The Fund levy, GST and tax input credit are inclusive.

The metro taxi illustration shows how a taxi that travels 90,000km over a year can save by opting in to pay in instalments.

Instalment payments for TC plates

Taxis with TC plates that opt in to pay their policies in instalments can reduce their premium if they travel less than 85,000 km a year.

There is an upfront instalment, followed by another instalment six months later. At the end of the premium year there is a final adjustment.

The upfront instalment is half of the fixed annual premium and pays for 27,000 km.

The second instalment pays for 58,000 km.

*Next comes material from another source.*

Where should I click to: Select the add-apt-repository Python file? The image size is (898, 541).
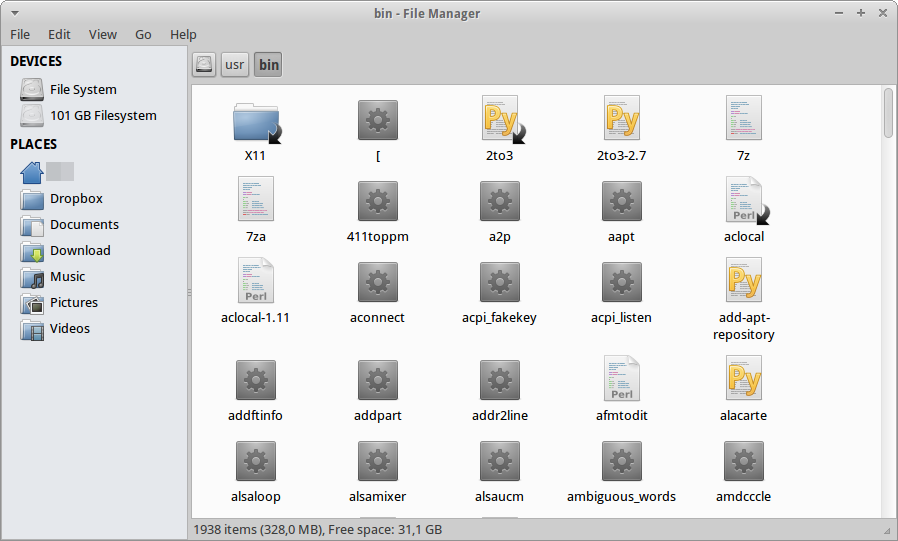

Any adjustment to the previous instalment based on the actual kilometres travelled are either credited or added to the next instalment.

The Fund levy for taxis, GST and tax input credit are inclusive.

The country taxi illustration shows how a taxi that travels 80,000km over a year can save by opting in to pay in instalments.

Class 7 Fund levy for taxis

The Fund levy is a flat fee paid by all CTP policy holders based on the class of vehicle and location where the vehicle is garaged. It pays for ambulance and hospital admittance, the Lifetime Care and Support scheme for the severely injured and for long term medical and treatment costs for people with serious injuries. It also pays for SIRA’s administration of the CTP scheme.

The Fund levy for taxis is a Class 7 which is higher than Class 1. As the CTP scheme is a risk-based insurance scheme, vehicles that have a greater number of injury accidents and a higher cost of injuries, pay a higher levy.

Taxis, particularly those operating in the Sydney area, have a greater number of injury accidents and the cost of those injuries is high. These accidents typically happen over a weekend with peak times being from midnight to 4am. Late afternoon and early evenings also see an increase in taxi accidents compared to other classes of vehicles.

We are working with the taxi industry towards better data collection and improved road safety in order to review the Class 7 levy and other ways to make taxi premiums more affordable.

How do taxi premiums compare to ride share?

Ride sharing companies have the technology that enables them to readily identify when the vehicle is being used for ride sharing purposes only and how many fare paying kilometres are travelled.

Taxis have a combination of booked fares and ‘rank and hale’ and at this point in time they cannot efficiently distinguish between all kilometres travelled and fare paying kilometres.

Ride sharing drivers pay a Class 1 premium like other passenger vehicles but from 1 April they will also pay a 10 cents-per-kilometre CTP component for fare paying kilometres travelled or 6.6 cents per kilometre if the journey started in a country region.

Taxis also pay cents-per-kilometre for CTP but this is for all kilometres travelled. This includes the kilometres travelled between fares and while driving around looking for passengers.

Taxis therefore pay a lower cents-per-kilometre than ride share – 5 cents for metro taxis and 3.3 cents for country taxis.

Introducing the cents-per-kilometre premiums for ride share and taxis is a step towards a fairer setting of premiums across all point-to-point services.